This pull request has not been tested yet.

TODO or Help Wanted

This needs to be tested on OpenTitan.

Documentation Updated

  • Updated the relevant files in /docs, or no updates are required.

Formatting

  • Ran make prepush.

@github-actions github-actions bot added HIL This affects a Tock HIL interface. kernel sam4l Change pertains to the SAM4L MCU. WG-OpenTitan In the purview of the OpenTitan working group. labels May 11, 2022
@phil-levis phil-levis changed the title Digest imut Add Digest and LeasableBuffer traits that take non-mutable data May 11, 2022
@phil-levis phil-levis changed the title Add Digest and LeasableBuffer traits that take non-mutable data Add Digest traits and a LeasableBuffer that take non-mutable data May 11, 2022
@phil-levis
Copy link
Contributor Author

There was a lot of discussion on the core call today; there's general agreement that having two traits is undesirable, but there is not yet a better solution.
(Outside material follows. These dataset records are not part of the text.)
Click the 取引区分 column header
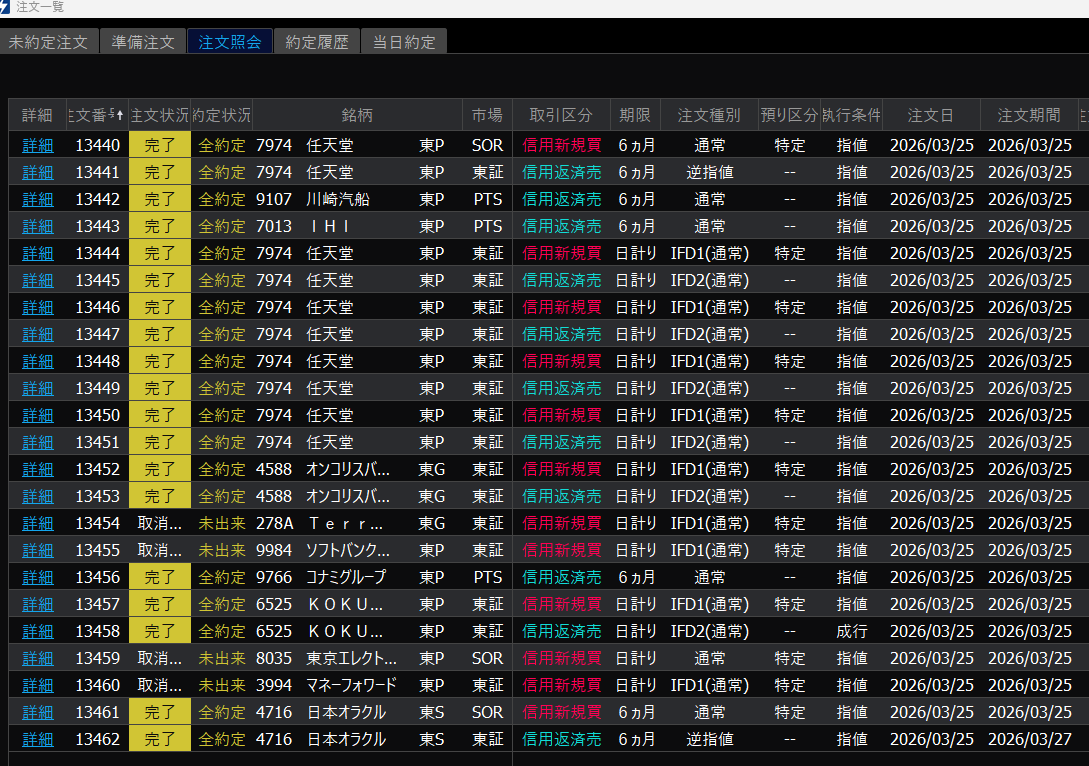This screenshot has height=766, width=1089. coord(561,115)
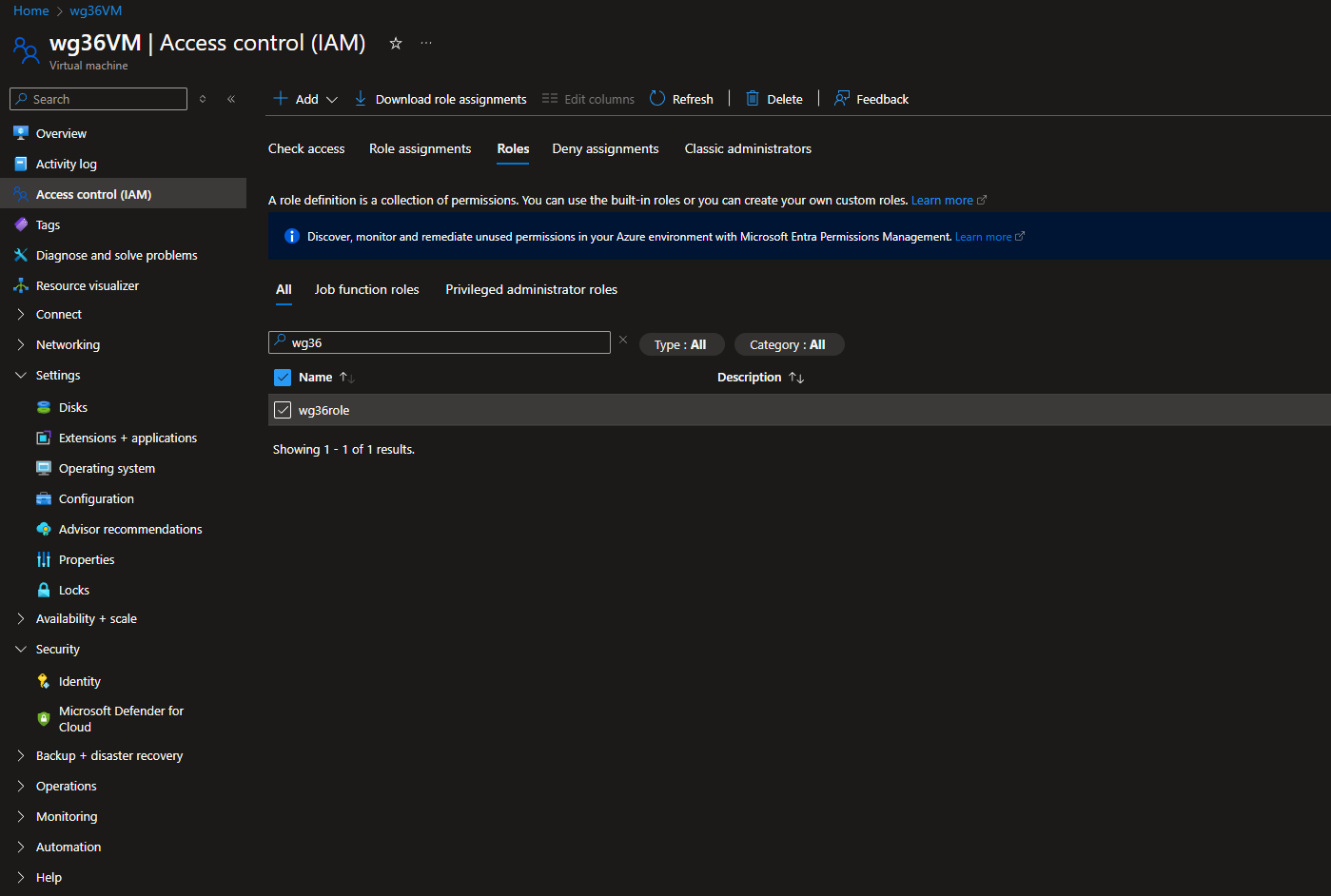Open Feedback via its person icon

click(x=842, y=99)
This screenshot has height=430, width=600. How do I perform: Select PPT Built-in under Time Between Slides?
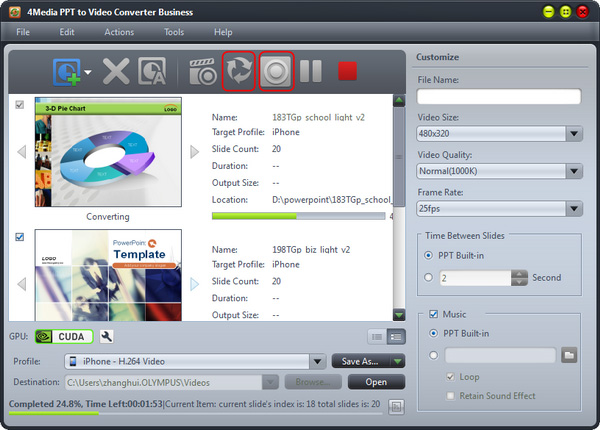[x=431, y=255]
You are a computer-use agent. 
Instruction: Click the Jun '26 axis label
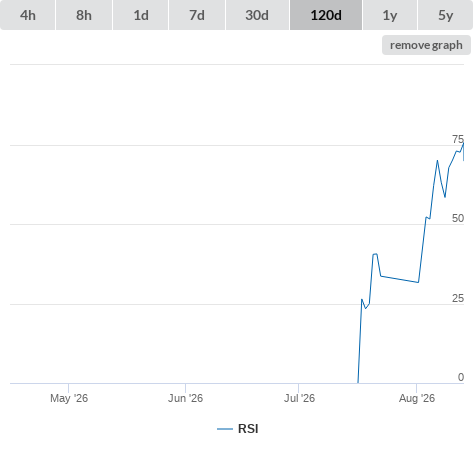pos(185,398)
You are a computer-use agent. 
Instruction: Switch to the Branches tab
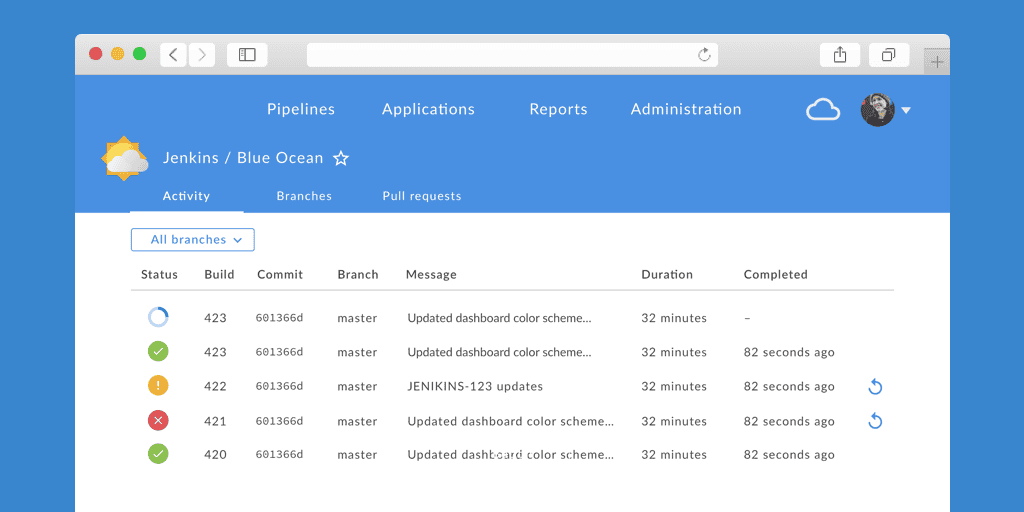click(304, 196)
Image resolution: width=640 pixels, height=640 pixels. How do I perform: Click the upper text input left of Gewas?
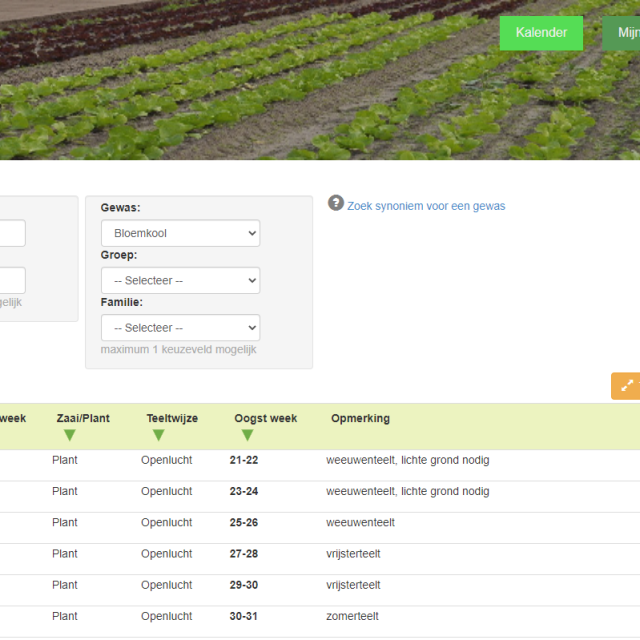point(12,233)
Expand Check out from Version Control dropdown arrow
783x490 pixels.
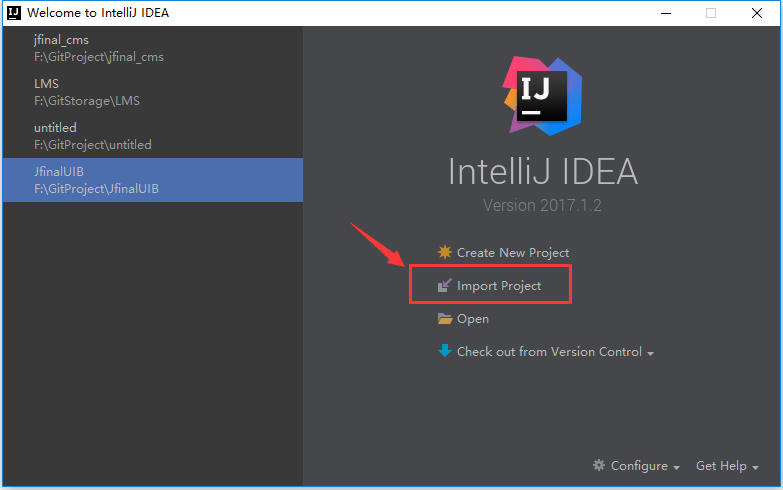pyautogui.click(x=650, y=354)
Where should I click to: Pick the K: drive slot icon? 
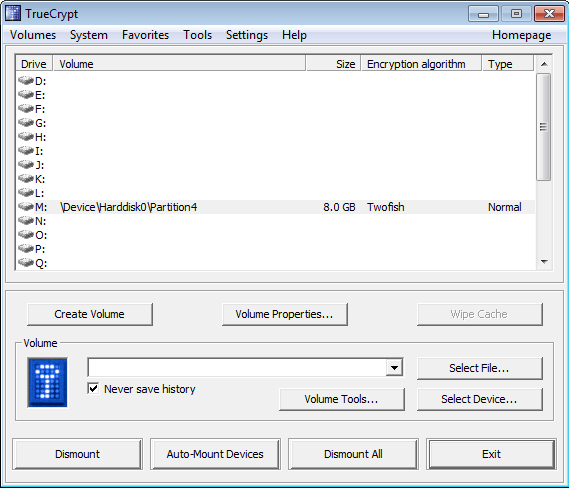[26, 178]
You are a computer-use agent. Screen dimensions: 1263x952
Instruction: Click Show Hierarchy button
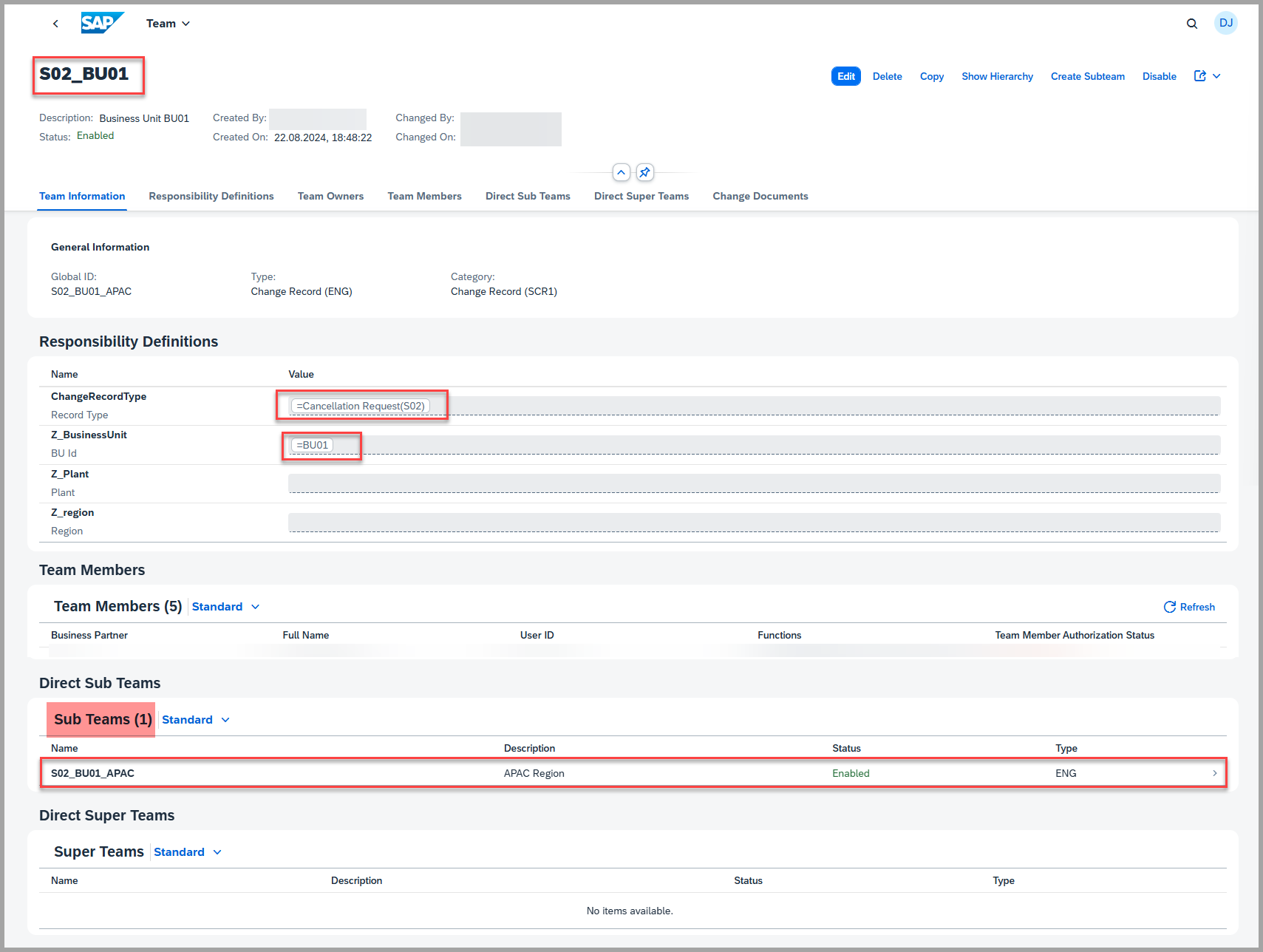(x=997, y=76)
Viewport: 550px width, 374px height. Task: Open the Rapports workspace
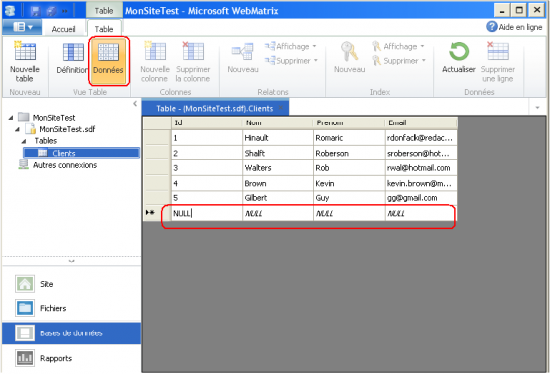click(43, 358)
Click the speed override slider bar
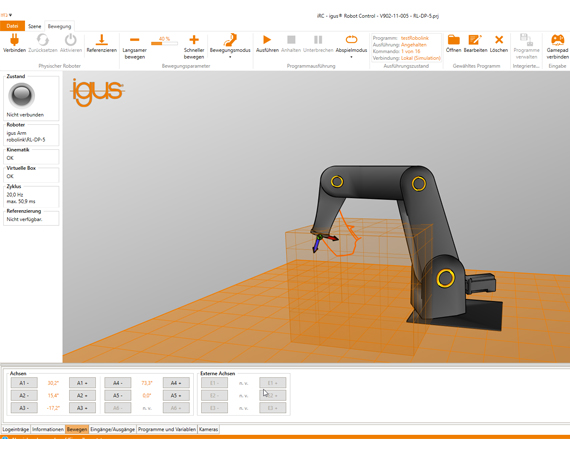Viewport: 570px width, 449px height. 164,43
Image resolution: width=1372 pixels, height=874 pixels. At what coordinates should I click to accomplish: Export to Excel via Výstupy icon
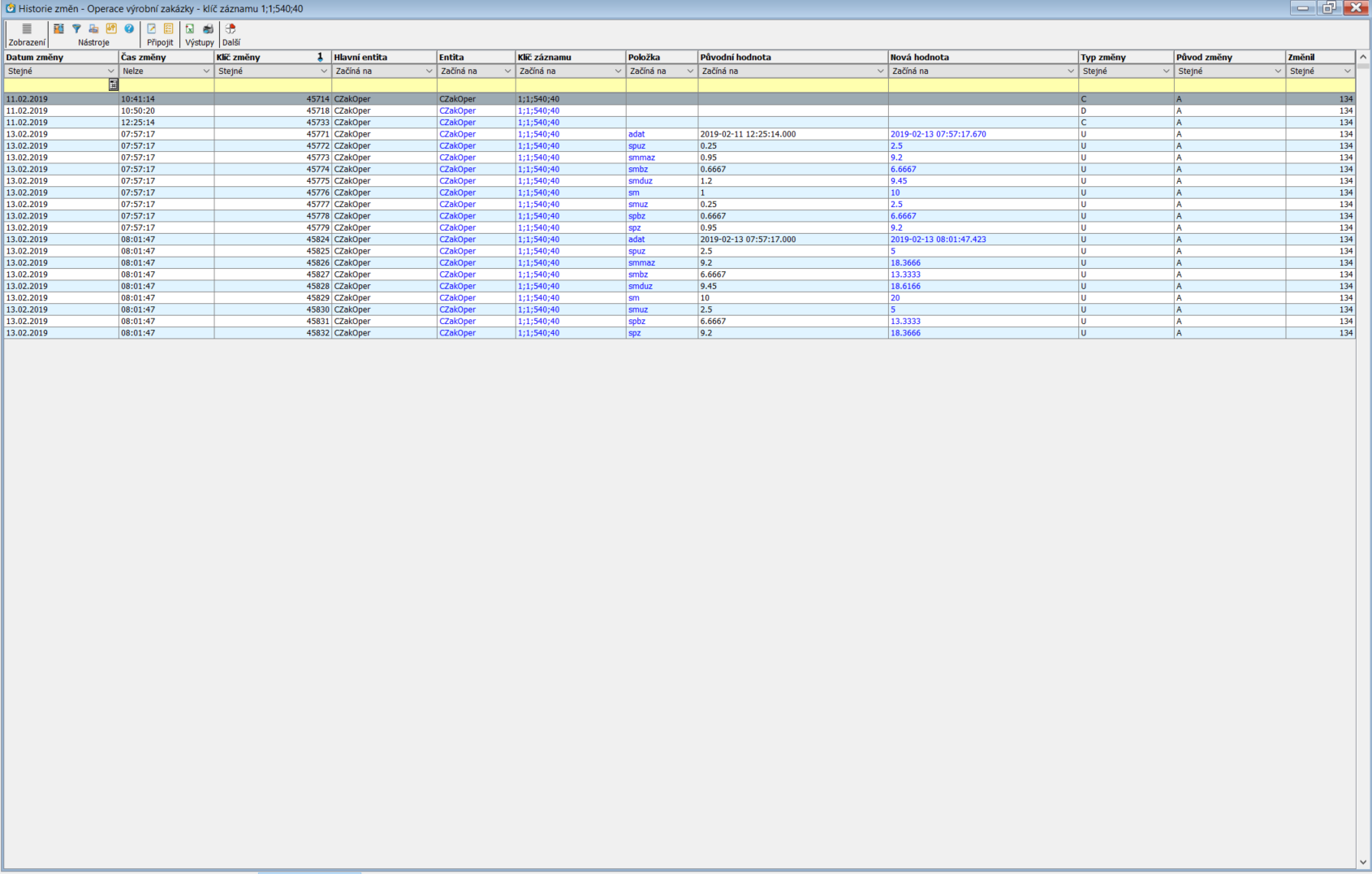(190, 29)
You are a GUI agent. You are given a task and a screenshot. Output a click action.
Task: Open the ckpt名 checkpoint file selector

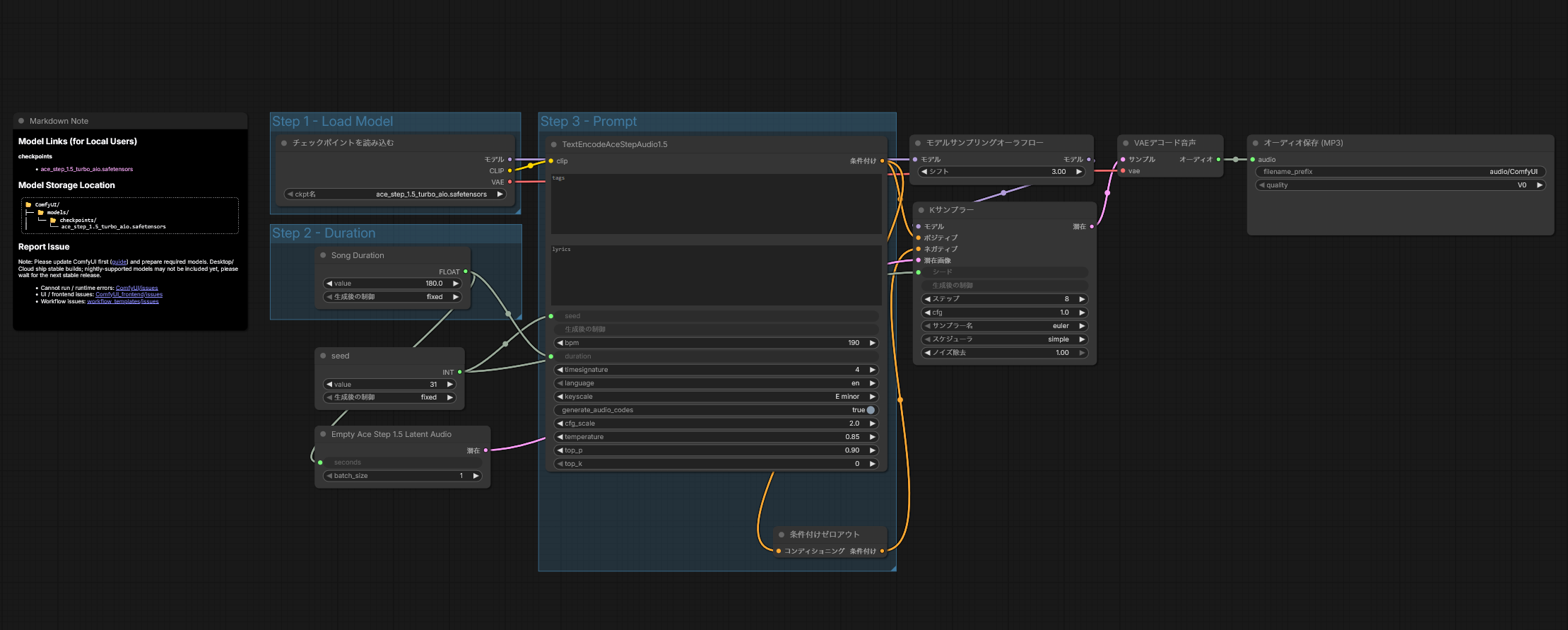[x=395, y=194]
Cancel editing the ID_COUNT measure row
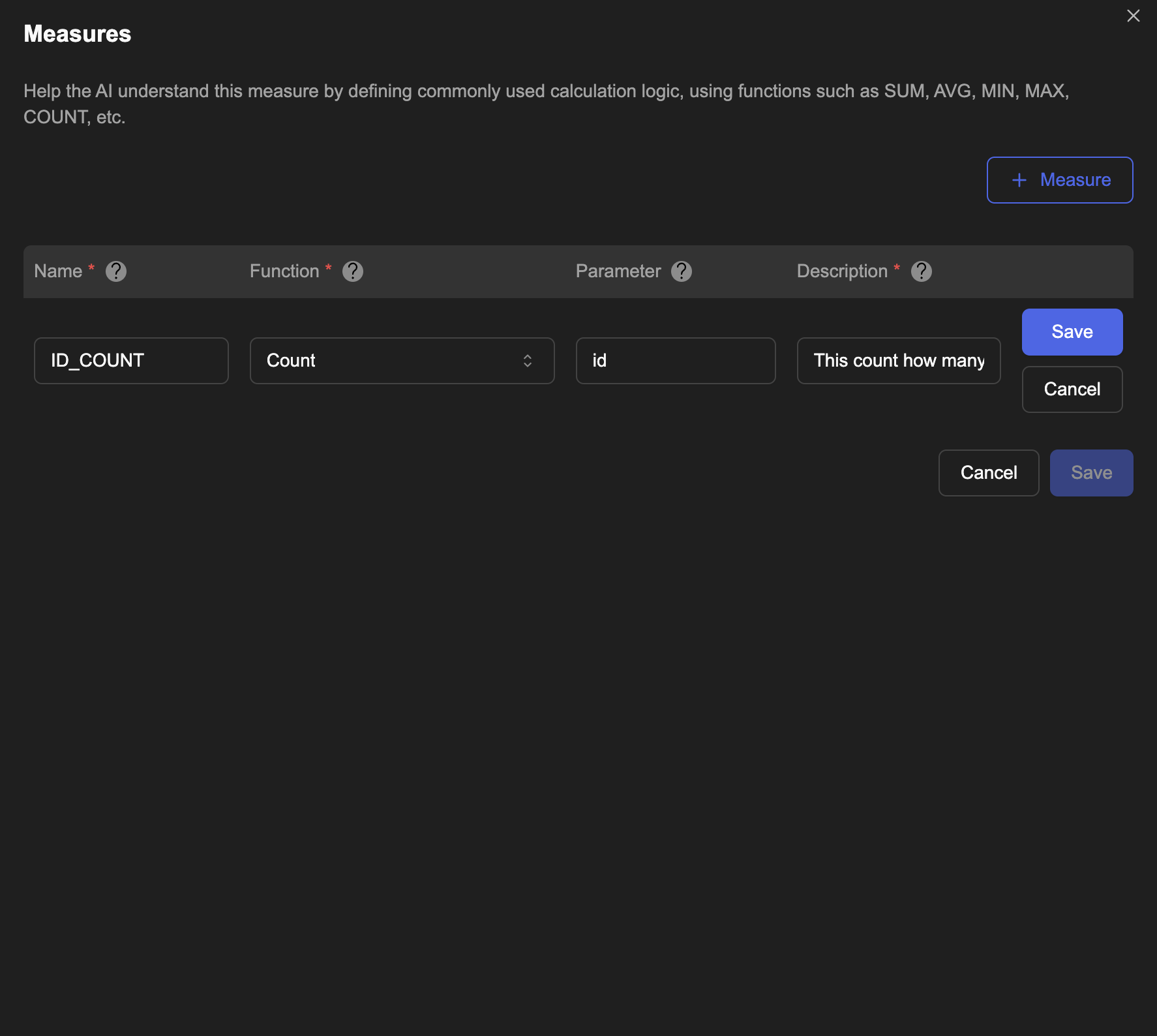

So we agreed to discuss possible better approaches here on this PR before moving forward.

@hudson-ayers
Copy link
Contributor

I spent some time today thinking about a different design for asynchronously passing buffers to hardware that I think resolves some of the issues here. This design is partially inspired by the DMA design described here: https://docs.rust-embedded.org/embedonomicon/dma.html , but ours has the added challenge that we cannot rely on an assumption of futures / generators to simplify waiting on results, and instead have to support an event-driven state machine.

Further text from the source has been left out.